▶ WORK TO COMPLETE:
Would you copy the following records word for word, keeping every line as it appears?
===== DATA SHOWN =====
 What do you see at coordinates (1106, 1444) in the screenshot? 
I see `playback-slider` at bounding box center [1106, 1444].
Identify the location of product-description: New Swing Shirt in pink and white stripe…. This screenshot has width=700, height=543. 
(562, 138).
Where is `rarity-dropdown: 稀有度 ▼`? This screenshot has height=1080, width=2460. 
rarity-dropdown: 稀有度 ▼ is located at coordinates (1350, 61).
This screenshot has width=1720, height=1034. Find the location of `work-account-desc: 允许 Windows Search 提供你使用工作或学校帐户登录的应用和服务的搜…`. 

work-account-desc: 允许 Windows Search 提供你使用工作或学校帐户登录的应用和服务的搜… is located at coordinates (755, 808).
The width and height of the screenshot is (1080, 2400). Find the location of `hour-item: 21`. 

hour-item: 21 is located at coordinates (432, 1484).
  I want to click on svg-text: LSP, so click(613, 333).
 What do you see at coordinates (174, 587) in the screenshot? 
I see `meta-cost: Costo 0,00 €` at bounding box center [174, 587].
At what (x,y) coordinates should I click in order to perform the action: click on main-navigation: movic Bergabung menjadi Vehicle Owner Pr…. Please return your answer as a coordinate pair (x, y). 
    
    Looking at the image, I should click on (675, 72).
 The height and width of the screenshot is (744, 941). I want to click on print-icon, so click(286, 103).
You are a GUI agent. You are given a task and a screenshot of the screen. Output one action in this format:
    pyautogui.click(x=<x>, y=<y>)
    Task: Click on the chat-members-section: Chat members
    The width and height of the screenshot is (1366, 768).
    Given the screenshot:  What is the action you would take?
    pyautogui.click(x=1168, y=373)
=====
▶ ANSWER BELOW:
 What do you see at coordinates (1106, 1444) in the screenshot? 
I see `playback-slider` at bounding box center [1106, 1444].
Identify the location of product-description: New Swing Shirt in pink and white stripe…. This screenshot has width=700, height=543. 
(562, 138).
Where is `rarity-dropdown: 稀有度 ▼`? This screenshot has height=1080, width=2460. 
rarity-dropdown: 稀有度 ▼ is located at coordinates (1350, 61).
This screenshot has width=1720, height=1034. Find the location of `work-account-desc: 允许 Windows Search 提供你使用工作或学校帐户登录的应用和服务的搜…`. 

work-account-desc: 允许 Windows Search 提供你使用工作或学校帐户登录的应用和服务的搜… is located at coordinates (755, 808).
The width and height of the screenshot is (1080, 2400). Find the location of `hour-item: 21`. 

hour-item: 21 is located at coordinates (432, 1484).
  I want to click on svg-text: LSP, so click(613, 333).
 What do you see at coordinates (174, 587) in the screenshot? 
I see `meta-cost: Costo 0,00 €` at bounding box center [174, 587].
At what (x,y) coordinates should I click in order to perform the action: click on main-navigation: movic Bergabung menjadi Vehicle Owner Pr…. Please return your answer as a coordinate pair (x, y). 
    
    Looking at the image, I should click on (675, 72).
 The height and width of the screenshot is (744, 941). I want to click on print-icon, so click(286, 103).
You are a GUI agent. You are given a task and a screenshot of the screen. Output one action in this format:
    pyautogui.click(x=<x>, y=<y>)
    Task: Click on the chat-members-section: Chat members
    The width and height of the screenshot is (1366, 768).
    Given the screenshot:  What is the action you would take?
    pyautogui.click(x=1168, y=373)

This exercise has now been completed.